Thanks again to every one of you who encourages me to keep writing. You can’t possibly know how much that means to me.

Philadelphia Flourishing

So, it’s been two weeks since I left my daughter in Philadelphia.  I’m doing alright. She’s doing alright. I miss her. It was harder than I thought, letting her go.

I listened to Pema Chodron talk once about getting through emotional difficulty. She advised that if you feel like you’re going to get swallowed up in grief, or loneliness, or fear—try to step back and imagine you’re watching a movie of your life.

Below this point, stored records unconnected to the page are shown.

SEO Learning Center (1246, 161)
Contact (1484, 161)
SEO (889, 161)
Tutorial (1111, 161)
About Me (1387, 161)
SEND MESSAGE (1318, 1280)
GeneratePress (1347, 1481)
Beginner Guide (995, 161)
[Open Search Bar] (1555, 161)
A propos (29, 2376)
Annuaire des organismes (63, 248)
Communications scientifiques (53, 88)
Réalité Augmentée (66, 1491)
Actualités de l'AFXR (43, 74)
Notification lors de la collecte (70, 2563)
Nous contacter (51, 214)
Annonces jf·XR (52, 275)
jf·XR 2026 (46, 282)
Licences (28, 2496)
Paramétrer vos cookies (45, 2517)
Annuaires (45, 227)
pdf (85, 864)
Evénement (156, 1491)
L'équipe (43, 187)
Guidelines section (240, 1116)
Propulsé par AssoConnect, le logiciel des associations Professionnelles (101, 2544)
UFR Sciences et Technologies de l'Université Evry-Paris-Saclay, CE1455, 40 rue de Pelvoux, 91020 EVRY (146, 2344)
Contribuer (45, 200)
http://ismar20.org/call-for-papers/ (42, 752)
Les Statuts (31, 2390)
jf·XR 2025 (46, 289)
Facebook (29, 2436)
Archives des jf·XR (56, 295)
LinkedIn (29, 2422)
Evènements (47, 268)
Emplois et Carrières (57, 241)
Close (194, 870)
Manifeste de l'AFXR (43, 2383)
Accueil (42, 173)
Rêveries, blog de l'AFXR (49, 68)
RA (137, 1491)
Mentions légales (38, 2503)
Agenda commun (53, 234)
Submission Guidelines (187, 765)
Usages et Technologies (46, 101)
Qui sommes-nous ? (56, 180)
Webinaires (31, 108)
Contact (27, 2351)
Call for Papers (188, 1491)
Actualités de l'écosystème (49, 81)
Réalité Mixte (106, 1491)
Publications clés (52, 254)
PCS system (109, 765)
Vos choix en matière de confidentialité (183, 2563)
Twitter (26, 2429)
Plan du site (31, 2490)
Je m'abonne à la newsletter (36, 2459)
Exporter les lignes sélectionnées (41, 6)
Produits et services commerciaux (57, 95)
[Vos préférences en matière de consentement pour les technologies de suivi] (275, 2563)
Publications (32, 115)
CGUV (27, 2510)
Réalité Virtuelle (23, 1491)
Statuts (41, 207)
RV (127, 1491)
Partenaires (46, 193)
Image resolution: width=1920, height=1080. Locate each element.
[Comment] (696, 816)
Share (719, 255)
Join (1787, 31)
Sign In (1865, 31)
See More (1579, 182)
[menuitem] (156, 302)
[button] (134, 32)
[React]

There are sad parts and happy parts, funny parts, romantic parts…all in the course of the movie.  You feel sad in the sad parts of a movie, but you don’t lose yourself; you don’t come undone with sadness.

This is a helpful tool for me. In the movie of my life, this is the part where Maddy and I are separate for a while. It’s the part where I resume my own life, now that the hands-on, daily parenting part is over.  I know there are more happy parts coming. I feel sad, but I won’t come undone.

The part in Philadelphia was really hard. I watched it like a movie. The harder it got, the more movie-like it became.

It was a movie starring me, Maddy and Benjamin Franklin. Really.

Before the movie, I imagined the part where I had to say goodbye to Maddy. I imagined all the wise, inspiring, helpful things I would say. When it came time, standing in her dorm room, I couldn’t say anything at all. I just stood there, crying in her hair, and finally managed to choke out, “Please be careful.”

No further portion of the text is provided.